Q: As an ardent admirer of Jane Austen, how did you feel as a writer of historical fiction about taking liberties with her life?

A: I try to take as few liberties as possible with her life-I ensure for example that all the dates are accurate and I would never have her visit a place to which I know she did not travel. But I do try to imagine her feelings and of course I do not actually know what those were. I do not know for example that she suffered a depression during the ten years in which she wrote virtually nothing but I can readily imagine that for someone like her, all the moving about they did at that time, having no settled place and therefore no opportunity to pursue the writing which was so important to her, might well have led to a depressive illness. So I suppose I use known facts and then expand on them to suggest what might have been.
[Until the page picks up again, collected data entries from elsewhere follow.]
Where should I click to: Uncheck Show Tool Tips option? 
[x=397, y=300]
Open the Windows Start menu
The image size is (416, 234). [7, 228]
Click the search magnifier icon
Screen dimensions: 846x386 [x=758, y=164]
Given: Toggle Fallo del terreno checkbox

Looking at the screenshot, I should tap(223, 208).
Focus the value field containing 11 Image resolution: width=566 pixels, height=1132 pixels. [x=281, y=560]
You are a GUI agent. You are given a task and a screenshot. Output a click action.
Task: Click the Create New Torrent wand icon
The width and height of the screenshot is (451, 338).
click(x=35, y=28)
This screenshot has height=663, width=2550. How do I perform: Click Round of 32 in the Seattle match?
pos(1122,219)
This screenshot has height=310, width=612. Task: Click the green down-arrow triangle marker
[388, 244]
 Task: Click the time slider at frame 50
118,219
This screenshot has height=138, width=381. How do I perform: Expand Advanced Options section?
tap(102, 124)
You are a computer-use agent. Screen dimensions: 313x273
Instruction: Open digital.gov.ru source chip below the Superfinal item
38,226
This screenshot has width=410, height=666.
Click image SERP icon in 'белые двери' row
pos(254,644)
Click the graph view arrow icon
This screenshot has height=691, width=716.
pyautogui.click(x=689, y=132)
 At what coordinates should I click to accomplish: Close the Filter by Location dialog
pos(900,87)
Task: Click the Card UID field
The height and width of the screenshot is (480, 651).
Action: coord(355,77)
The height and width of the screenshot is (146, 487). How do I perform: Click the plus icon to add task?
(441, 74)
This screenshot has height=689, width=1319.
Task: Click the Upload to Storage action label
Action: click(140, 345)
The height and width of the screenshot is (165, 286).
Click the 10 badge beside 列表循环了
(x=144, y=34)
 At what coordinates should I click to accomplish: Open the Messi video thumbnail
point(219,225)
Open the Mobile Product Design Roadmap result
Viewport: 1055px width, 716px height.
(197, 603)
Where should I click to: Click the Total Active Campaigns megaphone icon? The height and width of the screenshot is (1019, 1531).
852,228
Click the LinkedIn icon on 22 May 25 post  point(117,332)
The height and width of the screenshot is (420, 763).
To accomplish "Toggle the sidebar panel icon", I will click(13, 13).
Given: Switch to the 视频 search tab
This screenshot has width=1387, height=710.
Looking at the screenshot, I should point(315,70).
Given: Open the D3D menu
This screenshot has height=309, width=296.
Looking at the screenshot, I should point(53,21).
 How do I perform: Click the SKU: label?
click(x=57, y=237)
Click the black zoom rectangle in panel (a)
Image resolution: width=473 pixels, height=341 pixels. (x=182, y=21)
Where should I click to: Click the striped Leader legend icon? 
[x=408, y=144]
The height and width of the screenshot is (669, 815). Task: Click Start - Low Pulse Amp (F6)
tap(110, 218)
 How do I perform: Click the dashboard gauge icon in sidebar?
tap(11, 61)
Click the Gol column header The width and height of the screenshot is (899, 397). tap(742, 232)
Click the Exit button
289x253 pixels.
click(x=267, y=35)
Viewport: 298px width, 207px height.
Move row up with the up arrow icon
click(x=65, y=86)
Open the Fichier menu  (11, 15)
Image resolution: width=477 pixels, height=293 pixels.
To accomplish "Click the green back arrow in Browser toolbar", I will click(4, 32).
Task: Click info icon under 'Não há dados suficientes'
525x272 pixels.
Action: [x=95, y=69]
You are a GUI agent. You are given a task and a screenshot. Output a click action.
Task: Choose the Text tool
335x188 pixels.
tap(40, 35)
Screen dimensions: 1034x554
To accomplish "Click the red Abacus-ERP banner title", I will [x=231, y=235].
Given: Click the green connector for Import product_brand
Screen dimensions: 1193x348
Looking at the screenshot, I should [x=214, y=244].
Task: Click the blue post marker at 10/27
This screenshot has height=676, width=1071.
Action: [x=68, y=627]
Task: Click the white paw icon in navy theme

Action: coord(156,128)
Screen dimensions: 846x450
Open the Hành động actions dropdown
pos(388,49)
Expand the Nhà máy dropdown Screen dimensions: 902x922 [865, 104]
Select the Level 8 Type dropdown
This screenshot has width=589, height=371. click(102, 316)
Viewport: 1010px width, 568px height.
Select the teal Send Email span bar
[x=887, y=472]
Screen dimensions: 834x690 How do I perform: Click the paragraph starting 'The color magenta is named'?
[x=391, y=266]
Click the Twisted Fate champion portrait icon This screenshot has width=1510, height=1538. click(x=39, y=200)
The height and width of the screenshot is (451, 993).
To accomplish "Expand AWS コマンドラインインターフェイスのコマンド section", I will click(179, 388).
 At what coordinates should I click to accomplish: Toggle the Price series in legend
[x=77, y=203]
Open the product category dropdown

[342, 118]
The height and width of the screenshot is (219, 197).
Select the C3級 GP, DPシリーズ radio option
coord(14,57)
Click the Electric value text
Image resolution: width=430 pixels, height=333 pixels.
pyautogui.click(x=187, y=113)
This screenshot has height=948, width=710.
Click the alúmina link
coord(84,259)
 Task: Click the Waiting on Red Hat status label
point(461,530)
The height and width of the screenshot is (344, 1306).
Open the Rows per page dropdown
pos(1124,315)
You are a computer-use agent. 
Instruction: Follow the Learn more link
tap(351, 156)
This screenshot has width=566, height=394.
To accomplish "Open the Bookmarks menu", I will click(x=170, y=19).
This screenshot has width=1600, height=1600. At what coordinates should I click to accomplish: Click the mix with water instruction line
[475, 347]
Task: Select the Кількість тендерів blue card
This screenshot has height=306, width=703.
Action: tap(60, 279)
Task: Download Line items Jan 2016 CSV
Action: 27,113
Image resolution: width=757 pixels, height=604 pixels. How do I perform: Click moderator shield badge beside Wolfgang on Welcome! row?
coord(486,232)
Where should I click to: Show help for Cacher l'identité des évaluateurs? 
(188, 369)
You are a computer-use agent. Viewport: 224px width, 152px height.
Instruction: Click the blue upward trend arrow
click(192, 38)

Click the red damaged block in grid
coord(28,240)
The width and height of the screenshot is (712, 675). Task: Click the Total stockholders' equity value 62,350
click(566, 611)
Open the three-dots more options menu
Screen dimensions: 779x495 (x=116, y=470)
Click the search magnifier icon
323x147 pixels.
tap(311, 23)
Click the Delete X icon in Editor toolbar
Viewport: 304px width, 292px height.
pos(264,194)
If I need an excuse for what may seem improper, it is that I do it always with great admiration and love for her as a woman and as a writer.

Q: To what extent do you think Cassandra's decision to burn Jane's correspondence was a sage one?

A: Well, it was a sage one to her, however hard it may seem to her sister's devoted admirers. I believe she was determined to keep to herself the parts of Jane's character which she herself perceived as 'difficult'. She had been very reluctant for Jane's identity as a writer to be known at all but once it was she wanted to guard her from any kind of 'warts and all' analysis. In fact all the family colluded in that as will be evident from Henry's preface to the last publication and the wording on Jane's tomb in Winchester Cathedral. We should not forget that being a 'lady writer' was still not seen as entirely respectable in the early eighteen century and I think Cassandra's instincts were entirely about protecting Jane's memory.

Q: How do you explain Jane Austen's continued popularity with readers from all walks of life?

A: Looked at dispassionately, her popularity is astonishing. She lived a modest life in rural England two hundred years ago; never travelled more than 30 miles from her home and died unmarried at 41. She kept no diary and we do not even know for certain what she looked like. Yet for so many readers, to read one of her novels is to be 'hooked'. We love her for her wit, for her elegant and sparing prose and for her sharp-occasionally very sharp indeed-observations on human behaviour. Perhaps most of all we love her for the romanticism of her stories. We love to read of a poor heroine marrying a rich man, of misunderstandings being overcome, of devotion being eventually rewarded. I think we love her subtlety too-whether the way she pokes fun at the ridiculous or the way she evokes passion and commitment by a glance , a gesture, a word. In these days when emotion is always on display and life long commitment in short supply perhaps we all yearn a little for the refinements of that bygone age.